In the nineties, despite the plethora of brilliant TV shows to be had, one show stood head and shoulders above all the others for me. I regret still that it only lasted for one season. It was My So-Called Life, a programme that told the stories of kids who were (at least on the small screen) the same age as I was at the time, and it was accurate and true to my life and experience despite the fact that it was, again, set in America. And, I’m sure I’ve felt anticipation since ‘My So-Called Life’ was on TV; I’m sure I’ve had things I looked forward to so much that I found it hard to wait for them to roll around. However, the levels of impatience I used to go through as I waited for Friday night to come again so that I could watch the exploits of Angela, Rayanne and their friends were in a league of their own. You were nobody in my school if you didn’t come in on Monday morning full of gossip about what had happened in MSCL and if you weren’t completely up to speed with the very latest on who was dating whom, how dreamy Jordan Catalano was, and whether he would ever make an honest woman of Angela.

I remember like it was yesterday how betrayed and heartbroken I felt when I learned the series had been cancelled, and when I had a chance to buy the DVD boxset of the show a few years ago, I jumped at it. I’ve watched the episodes again over the last few years, and they’re still as good, and as gripping, as they were when I was young. I think the thing ‘My So-Called Life’ has in spades is authenticity – as much as a TV show can be said to be authentic – and a sense of believability which makes it hard for me to admit that Angela’s parents weren’t really Angela’s parents, and that she didn’t really live in a beautiful house in an American suburb beside Brian Krakow, the class nerd who loved her; the show absorbed me, totally. It had everything a good YA story needed – a nerdy boy, a cool but awkward girl who totally, always stuck to her principles (that’s what I loved most about Angela), a messed-up best friend, a closeted gay character, an unbelievably handsome love interest, music references, pop-culture references – the whole gamut. It’s brilliant, and shaped me more than I can say. It let me know that it was cool to be yourself and not to do what everyone else in your life was doing (ironically enough, since watching this show was the most conformist thing I could’ve done, at the time); it let me know that there were all sorts of different people in the world, and all of them deserved to be treated fairly and with respect. It let me know that just because someone looked good on the outside, that didn’t mean they were okay inside, and that what really mattered, at the end of the day, was friendship and loyalty and love.

The kids from My So-Called Life Image: en.wikipedia.org

The kids from My So-Called Life
Image: en.wikipedia.org

I’m almost over the fact that the show was cancelled after season one. Almost.

I think there’s some great TV these days, too, even though I’m not sure I love today’s shows as dearly as ones I watched in years gone by.

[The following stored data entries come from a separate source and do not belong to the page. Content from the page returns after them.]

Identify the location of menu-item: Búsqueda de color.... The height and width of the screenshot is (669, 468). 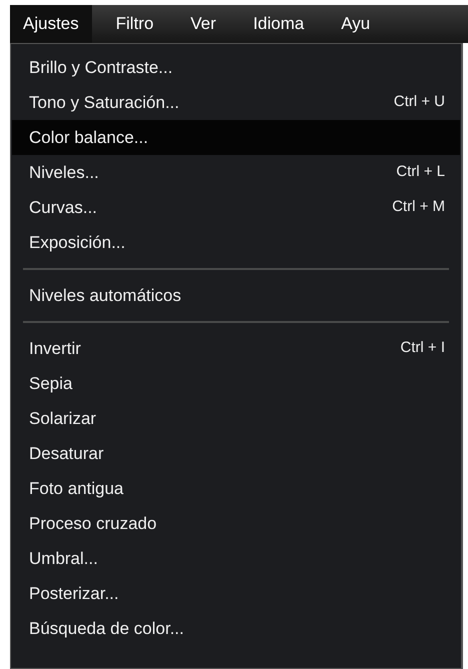
(236, 628).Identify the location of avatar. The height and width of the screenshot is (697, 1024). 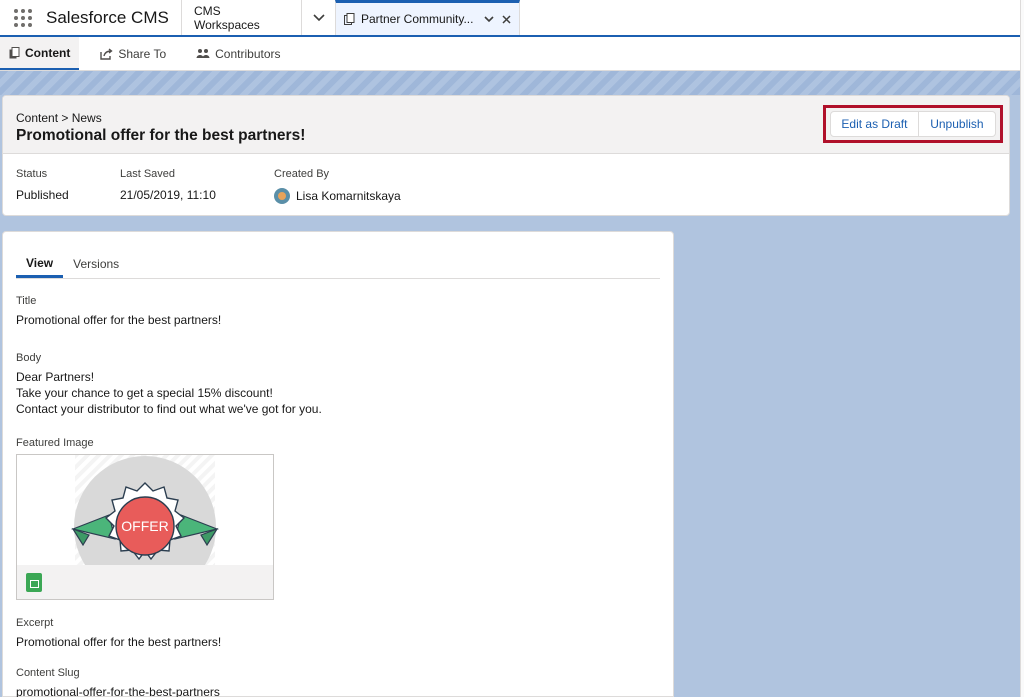
(282, 196).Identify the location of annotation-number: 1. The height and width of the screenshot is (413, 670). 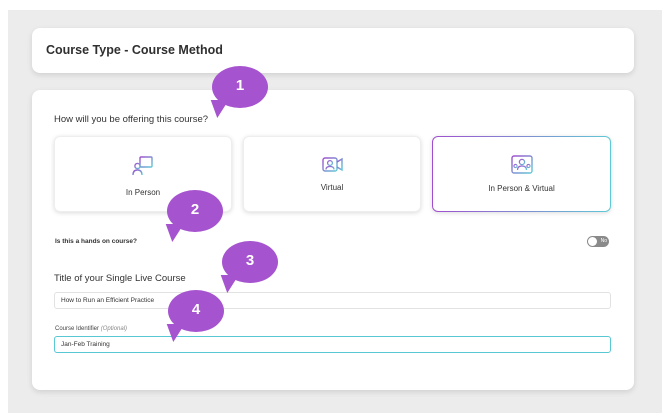
(240, 86).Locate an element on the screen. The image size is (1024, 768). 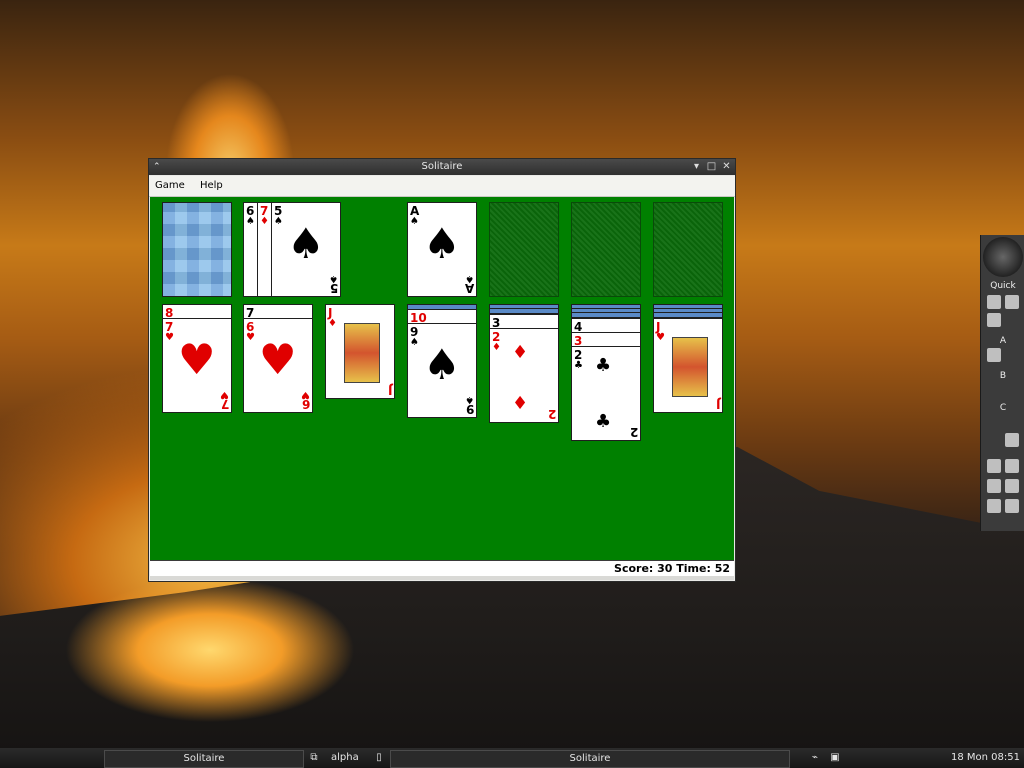
stock-deck is located at coordinates (197, 250).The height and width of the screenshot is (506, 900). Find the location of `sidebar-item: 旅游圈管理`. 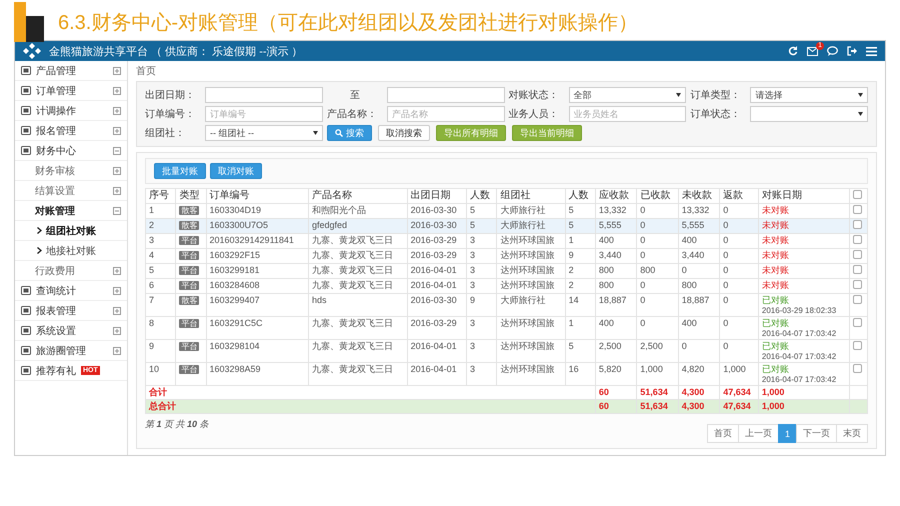

sidebar-item: 旅游圈管理 is located at coordinates (71, 351).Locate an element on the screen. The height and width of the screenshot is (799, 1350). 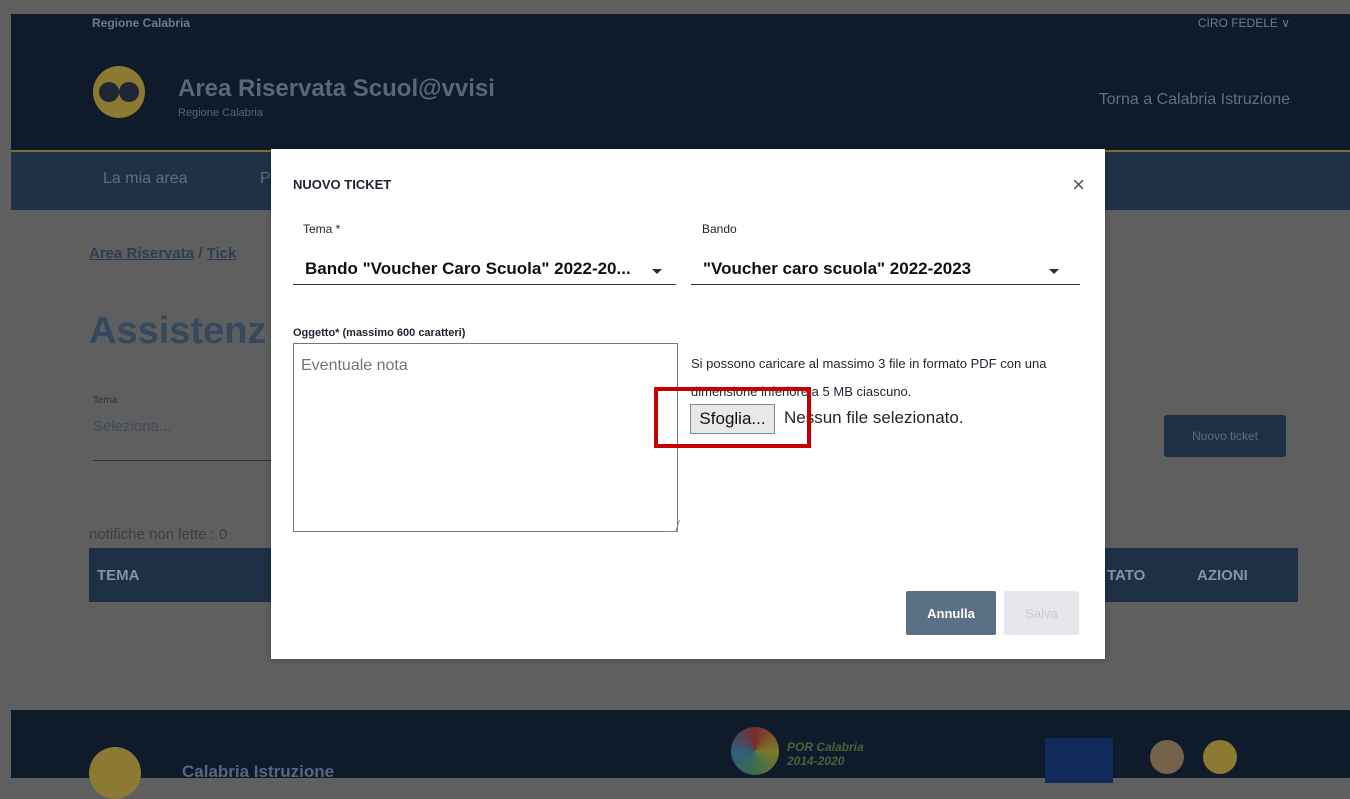
footer-title: Calabria Istruzione is located at coordinates (258, 772).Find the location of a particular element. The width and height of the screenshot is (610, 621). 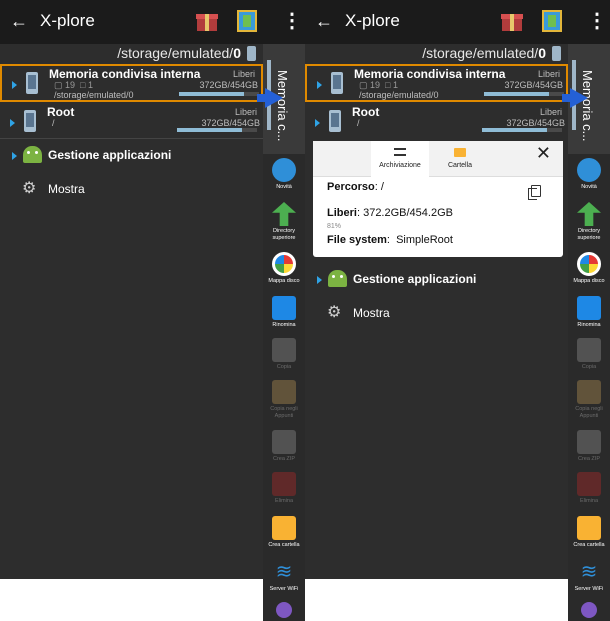

top-bar: ← X-plore ⋮ is located at coordinates (152, 22).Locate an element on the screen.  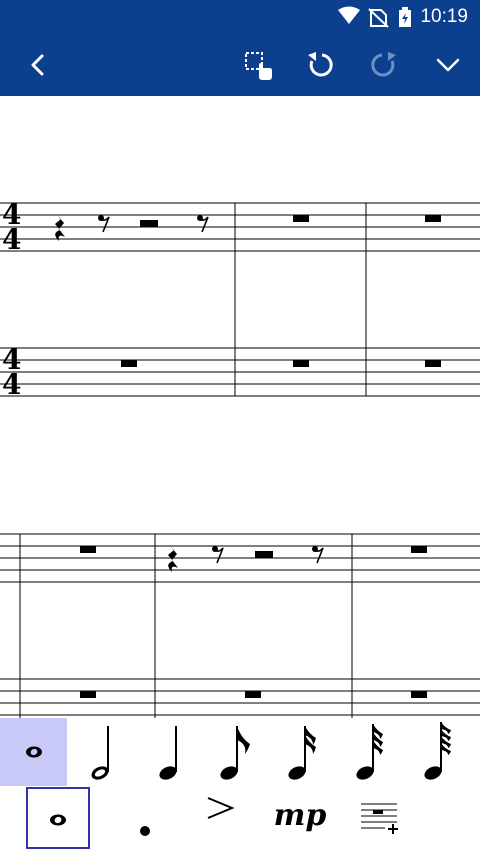
chevron-down-icon is located at coordinates (448, 65).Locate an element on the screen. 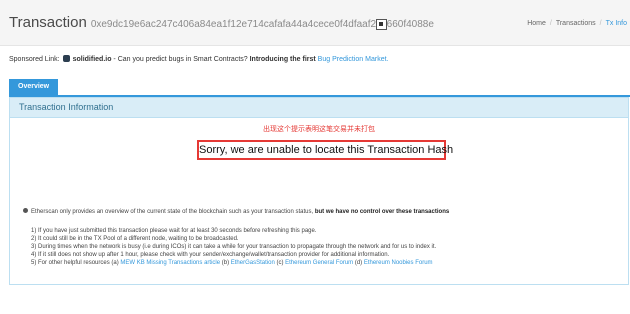 Image resolution: width=630 pixels, height=314 pixels. solidified-logo-icon is located at coordinates (66, 58).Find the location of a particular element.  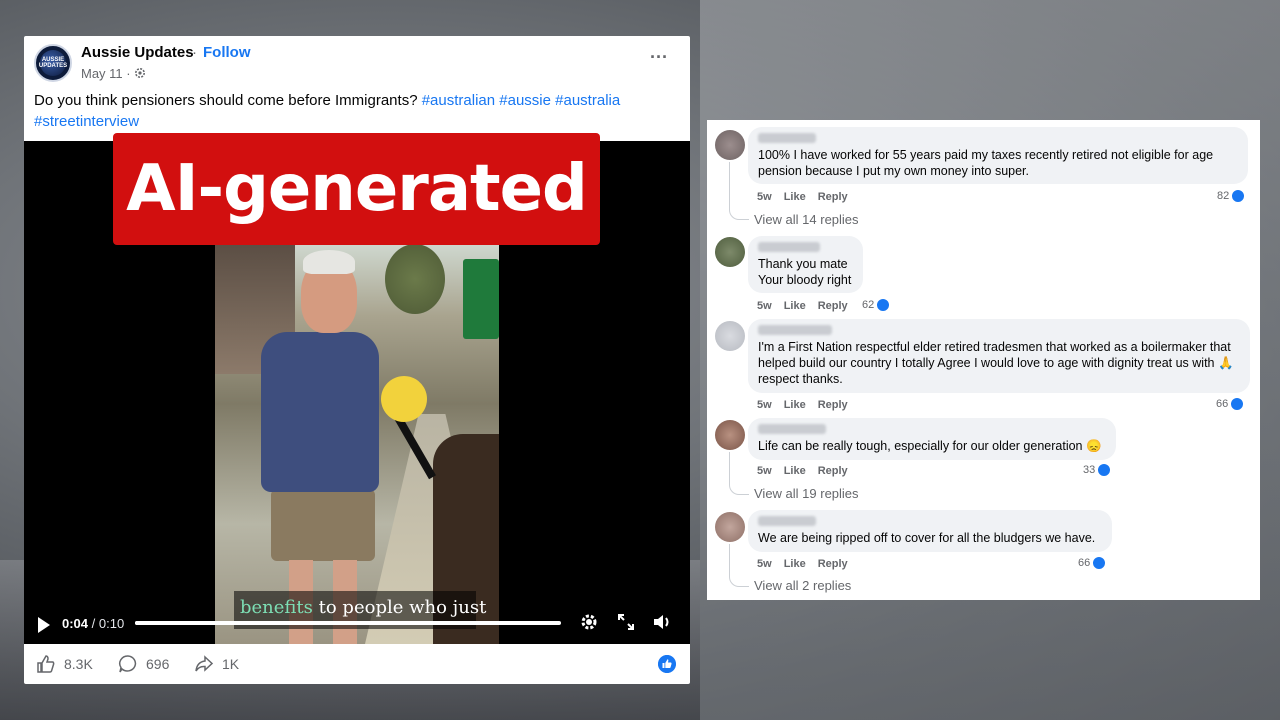

follow-button: Follow is located at coordinates (227, 52).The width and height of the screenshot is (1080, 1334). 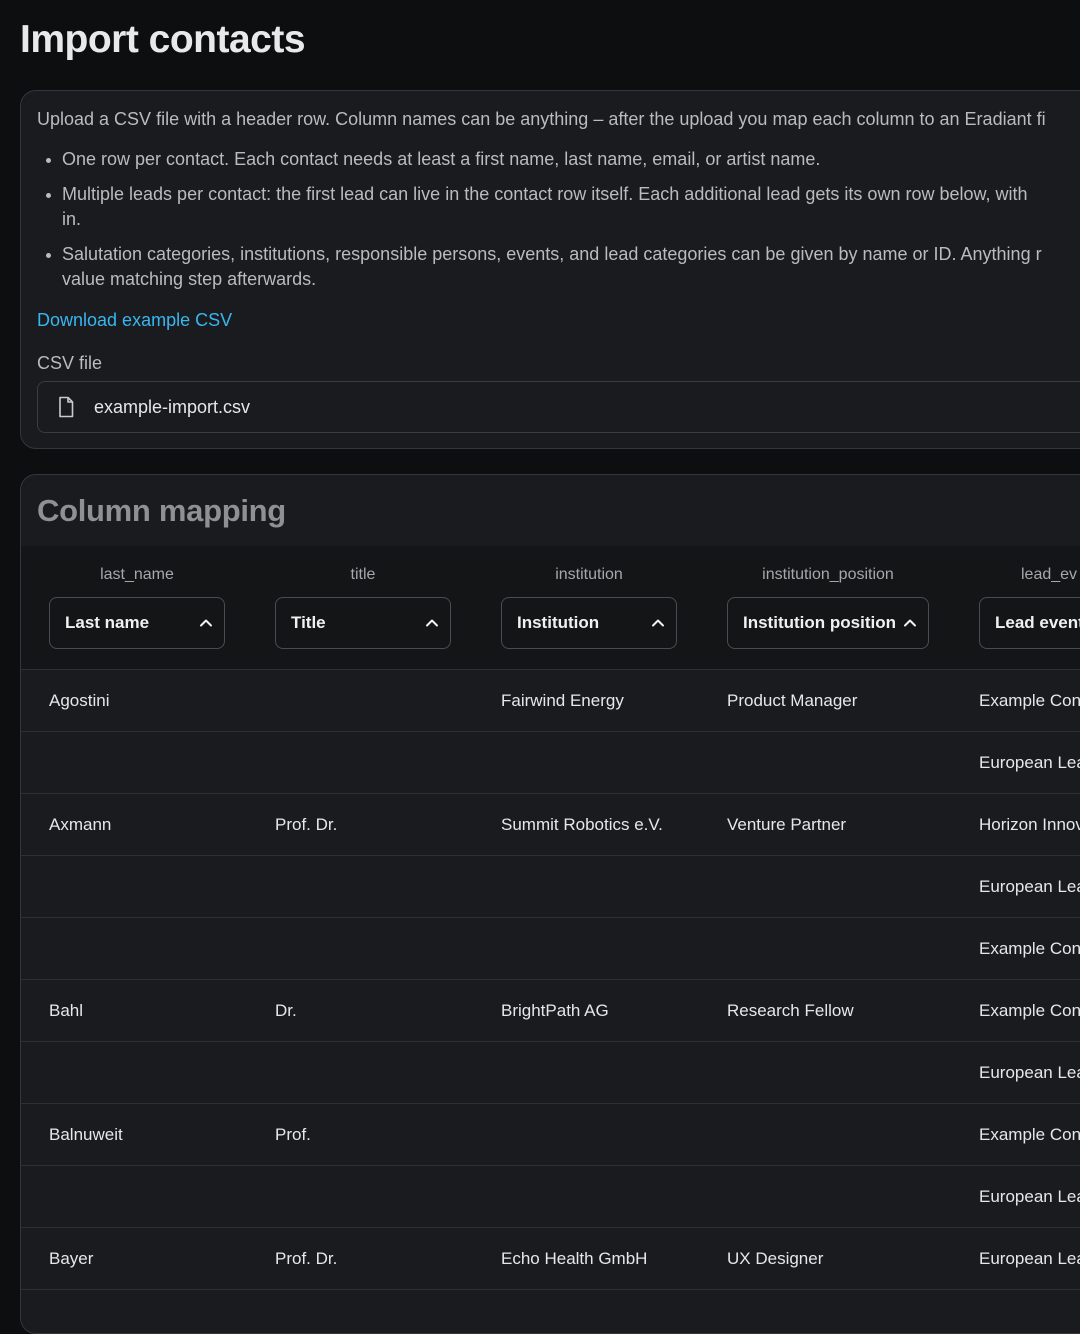 What do you see at coordinates (1030, 824) in the screenshot?
I see `table-cell: Horizon Innov` at bounding box center [1030, 824].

I follow several series (again, I’m showing my age; the youngsters these days are all about YouTube and other things I don’t really understand, which I think is a shame), and there are modern shows, like ‘The Wire’, which are masterpieces of storytelling and fire my imagination like only the very best stories can. There is, to be fair, a lot of dross on the television, too, but occasionally a gem will emerge, a visual story which will last through the years. A good show is a good show for life.

Care to share your favourite TV memories?

 

*Not really. One can never witter on too much about books, right?